### TASK
Please report how many lines in the records below contain the word "computer", giving only that number.

(Stored entries)
===

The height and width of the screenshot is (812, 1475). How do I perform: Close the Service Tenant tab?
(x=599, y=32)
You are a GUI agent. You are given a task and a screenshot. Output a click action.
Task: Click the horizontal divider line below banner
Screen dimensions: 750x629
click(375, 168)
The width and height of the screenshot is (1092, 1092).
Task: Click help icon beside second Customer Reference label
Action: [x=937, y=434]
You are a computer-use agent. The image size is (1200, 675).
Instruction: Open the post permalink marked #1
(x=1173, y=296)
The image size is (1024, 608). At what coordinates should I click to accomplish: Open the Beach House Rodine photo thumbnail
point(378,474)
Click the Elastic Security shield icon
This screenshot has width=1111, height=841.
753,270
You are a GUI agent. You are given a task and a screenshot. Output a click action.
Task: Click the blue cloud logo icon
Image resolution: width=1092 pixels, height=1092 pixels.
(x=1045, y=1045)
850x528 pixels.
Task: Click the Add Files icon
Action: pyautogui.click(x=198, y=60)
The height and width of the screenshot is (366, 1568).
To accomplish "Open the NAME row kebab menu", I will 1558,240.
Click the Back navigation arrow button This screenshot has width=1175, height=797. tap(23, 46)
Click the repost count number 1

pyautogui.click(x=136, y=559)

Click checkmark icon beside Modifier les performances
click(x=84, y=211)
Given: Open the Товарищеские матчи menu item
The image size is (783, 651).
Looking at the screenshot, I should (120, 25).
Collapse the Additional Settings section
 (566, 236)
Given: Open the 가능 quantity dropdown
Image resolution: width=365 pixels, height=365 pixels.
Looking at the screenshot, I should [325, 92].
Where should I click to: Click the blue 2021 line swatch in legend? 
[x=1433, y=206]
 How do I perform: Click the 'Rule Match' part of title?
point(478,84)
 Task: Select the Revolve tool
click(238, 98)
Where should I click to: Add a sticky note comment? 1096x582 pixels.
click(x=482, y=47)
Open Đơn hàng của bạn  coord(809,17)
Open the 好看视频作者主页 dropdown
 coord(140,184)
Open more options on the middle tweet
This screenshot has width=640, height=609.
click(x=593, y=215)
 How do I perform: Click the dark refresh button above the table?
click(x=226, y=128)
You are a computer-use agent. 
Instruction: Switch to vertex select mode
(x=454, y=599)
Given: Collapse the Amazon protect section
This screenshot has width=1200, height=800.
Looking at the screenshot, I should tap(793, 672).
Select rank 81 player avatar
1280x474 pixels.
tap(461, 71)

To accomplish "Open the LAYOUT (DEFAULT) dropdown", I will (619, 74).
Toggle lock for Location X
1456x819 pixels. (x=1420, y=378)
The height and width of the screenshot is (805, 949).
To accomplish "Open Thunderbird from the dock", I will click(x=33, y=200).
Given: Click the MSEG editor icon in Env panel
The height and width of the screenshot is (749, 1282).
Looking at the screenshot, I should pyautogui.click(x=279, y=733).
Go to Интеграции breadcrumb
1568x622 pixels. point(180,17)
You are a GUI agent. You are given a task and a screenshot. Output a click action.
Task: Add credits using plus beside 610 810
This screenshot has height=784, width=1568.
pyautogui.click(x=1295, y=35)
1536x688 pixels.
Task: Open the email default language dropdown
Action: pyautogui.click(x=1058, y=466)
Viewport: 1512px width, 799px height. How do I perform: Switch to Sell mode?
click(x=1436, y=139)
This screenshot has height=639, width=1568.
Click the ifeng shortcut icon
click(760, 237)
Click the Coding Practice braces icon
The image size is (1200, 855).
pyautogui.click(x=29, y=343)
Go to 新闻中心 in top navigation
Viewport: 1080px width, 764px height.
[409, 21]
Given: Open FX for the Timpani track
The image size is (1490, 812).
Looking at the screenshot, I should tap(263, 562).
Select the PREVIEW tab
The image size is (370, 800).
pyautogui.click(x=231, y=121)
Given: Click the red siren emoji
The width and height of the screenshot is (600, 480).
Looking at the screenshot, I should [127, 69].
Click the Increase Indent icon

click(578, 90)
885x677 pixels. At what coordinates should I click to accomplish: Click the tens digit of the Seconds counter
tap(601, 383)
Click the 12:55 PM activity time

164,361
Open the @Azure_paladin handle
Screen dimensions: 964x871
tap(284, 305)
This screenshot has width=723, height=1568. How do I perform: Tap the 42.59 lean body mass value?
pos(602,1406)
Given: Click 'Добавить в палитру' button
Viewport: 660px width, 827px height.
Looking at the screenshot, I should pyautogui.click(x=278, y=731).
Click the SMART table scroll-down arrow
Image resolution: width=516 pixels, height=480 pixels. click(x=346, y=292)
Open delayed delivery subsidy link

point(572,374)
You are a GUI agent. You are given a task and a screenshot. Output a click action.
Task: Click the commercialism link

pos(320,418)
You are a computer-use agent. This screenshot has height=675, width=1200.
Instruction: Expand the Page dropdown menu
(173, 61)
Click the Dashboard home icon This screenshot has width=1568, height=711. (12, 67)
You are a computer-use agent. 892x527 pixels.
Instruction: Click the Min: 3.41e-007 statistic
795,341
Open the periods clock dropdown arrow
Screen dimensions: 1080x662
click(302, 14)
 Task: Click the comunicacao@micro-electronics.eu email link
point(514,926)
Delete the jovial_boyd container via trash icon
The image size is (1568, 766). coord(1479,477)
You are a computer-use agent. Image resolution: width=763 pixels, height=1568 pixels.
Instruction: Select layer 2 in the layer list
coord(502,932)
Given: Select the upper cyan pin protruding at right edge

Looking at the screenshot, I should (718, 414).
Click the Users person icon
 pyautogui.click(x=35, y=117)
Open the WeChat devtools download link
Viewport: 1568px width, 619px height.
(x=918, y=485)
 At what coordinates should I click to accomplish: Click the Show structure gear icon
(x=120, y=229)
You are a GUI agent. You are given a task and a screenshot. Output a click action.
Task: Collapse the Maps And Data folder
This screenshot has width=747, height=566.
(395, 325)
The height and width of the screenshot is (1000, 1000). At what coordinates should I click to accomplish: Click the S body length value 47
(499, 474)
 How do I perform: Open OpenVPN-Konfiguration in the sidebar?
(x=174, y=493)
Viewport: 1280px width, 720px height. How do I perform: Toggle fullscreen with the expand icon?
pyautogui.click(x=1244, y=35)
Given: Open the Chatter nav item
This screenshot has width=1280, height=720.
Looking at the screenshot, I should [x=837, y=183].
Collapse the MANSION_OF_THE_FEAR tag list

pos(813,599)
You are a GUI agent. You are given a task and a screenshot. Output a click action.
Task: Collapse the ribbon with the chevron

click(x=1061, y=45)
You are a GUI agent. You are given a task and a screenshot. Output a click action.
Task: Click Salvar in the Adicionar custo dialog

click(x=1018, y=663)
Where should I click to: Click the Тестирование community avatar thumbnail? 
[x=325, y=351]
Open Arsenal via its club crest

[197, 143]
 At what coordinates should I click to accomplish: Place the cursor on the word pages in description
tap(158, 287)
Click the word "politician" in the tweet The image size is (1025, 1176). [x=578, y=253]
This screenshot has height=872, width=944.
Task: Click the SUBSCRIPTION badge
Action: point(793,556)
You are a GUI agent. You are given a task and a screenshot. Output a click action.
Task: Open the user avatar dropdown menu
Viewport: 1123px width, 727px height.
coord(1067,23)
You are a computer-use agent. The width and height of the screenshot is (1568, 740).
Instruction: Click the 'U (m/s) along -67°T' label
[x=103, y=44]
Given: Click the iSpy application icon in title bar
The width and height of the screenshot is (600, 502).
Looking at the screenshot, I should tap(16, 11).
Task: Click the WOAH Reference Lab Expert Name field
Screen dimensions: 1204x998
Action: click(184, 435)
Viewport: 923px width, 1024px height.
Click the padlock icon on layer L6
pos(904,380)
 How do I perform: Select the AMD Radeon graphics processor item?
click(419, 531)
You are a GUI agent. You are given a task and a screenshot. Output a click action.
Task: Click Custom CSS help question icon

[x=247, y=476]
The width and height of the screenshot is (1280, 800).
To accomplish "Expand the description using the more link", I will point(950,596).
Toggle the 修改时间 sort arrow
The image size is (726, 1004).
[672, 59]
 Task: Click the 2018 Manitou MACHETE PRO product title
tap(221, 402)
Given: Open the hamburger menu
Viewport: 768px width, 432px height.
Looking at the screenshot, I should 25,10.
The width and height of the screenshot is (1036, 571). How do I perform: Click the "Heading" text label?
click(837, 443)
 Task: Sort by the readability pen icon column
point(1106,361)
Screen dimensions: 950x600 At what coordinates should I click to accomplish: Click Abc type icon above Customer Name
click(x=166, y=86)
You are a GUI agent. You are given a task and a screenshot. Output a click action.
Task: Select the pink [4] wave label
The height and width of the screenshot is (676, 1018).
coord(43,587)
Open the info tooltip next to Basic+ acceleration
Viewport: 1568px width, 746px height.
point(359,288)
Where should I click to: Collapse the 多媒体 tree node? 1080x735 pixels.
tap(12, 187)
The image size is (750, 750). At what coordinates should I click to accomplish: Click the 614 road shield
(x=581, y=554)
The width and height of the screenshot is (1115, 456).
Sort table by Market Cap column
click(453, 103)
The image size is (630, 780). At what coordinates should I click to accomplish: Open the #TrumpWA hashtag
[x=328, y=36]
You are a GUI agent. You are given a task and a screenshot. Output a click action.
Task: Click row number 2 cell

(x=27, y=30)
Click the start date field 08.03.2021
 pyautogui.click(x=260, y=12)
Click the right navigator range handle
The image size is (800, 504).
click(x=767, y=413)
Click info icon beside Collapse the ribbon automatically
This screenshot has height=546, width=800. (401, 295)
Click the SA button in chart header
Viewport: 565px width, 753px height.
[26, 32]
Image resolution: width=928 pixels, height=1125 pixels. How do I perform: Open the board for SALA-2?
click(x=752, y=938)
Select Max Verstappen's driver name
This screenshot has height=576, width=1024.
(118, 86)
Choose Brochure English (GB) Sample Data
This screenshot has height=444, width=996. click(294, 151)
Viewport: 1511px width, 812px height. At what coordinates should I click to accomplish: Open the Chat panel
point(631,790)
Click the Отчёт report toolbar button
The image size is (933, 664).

===

### EXERCISE RESPONSE
6